··· Records ···

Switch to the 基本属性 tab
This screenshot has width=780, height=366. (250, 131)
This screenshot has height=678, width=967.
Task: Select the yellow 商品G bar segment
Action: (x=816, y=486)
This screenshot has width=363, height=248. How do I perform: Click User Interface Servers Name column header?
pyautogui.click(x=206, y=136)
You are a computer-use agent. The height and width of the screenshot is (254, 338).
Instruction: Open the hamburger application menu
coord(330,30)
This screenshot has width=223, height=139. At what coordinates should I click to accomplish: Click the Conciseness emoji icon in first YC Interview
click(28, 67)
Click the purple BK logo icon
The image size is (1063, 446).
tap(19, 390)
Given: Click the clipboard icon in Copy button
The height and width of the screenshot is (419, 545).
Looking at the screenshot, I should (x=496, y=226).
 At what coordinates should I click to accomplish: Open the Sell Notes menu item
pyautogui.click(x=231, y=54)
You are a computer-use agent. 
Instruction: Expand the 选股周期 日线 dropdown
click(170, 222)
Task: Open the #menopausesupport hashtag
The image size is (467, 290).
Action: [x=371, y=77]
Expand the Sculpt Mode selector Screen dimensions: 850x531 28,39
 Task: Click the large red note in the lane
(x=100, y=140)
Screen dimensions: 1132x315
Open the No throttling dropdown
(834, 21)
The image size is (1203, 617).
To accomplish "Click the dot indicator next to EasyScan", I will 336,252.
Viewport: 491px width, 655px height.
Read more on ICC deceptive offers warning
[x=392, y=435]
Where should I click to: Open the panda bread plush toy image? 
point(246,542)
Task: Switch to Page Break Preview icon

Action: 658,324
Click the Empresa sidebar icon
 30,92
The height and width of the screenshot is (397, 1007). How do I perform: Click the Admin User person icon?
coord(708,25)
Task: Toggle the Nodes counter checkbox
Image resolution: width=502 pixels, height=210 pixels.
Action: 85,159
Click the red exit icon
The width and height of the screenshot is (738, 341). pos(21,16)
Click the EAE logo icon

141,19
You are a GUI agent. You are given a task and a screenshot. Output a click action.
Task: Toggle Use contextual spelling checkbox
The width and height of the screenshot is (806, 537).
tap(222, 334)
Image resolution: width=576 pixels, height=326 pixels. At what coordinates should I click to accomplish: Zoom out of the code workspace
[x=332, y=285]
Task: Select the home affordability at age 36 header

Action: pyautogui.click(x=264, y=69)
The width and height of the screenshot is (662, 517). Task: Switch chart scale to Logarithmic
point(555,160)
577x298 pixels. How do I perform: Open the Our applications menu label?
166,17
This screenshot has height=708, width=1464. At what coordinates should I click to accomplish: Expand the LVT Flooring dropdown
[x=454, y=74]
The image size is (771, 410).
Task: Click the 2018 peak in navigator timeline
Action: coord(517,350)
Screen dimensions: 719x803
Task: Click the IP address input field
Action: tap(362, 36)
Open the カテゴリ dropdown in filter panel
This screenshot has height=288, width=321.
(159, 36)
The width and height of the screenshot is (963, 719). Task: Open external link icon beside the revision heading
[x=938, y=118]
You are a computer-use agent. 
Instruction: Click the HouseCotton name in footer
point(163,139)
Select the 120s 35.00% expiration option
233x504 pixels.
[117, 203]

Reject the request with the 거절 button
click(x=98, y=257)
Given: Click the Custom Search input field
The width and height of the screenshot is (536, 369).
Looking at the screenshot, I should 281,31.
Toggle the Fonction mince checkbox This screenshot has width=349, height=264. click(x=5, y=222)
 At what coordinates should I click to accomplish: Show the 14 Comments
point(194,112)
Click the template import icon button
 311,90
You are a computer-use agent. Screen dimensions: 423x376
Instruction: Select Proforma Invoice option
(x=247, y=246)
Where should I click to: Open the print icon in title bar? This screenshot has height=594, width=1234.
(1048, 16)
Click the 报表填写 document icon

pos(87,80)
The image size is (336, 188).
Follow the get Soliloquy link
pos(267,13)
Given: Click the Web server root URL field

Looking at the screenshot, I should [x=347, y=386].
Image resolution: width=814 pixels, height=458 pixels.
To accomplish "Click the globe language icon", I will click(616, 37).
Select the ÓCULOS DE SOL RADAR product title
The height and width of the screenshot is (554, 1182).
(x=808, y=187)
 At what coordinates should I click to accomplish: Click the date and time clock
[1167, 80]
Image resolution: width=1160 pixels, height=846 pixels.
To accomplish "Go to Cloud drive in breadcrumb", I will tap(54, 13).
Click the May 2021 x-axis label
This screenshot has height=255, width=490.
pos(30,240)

···

Exercise goal: Copy each line of the data above that holds "computer".

Task answer:
You are a computer-use agent. The height and width of the screenshot is (254, 338).
You are a computer-use agent. 
You are a computer-use agent. 
You are a computer-use agent. Screen dimensions: 423x376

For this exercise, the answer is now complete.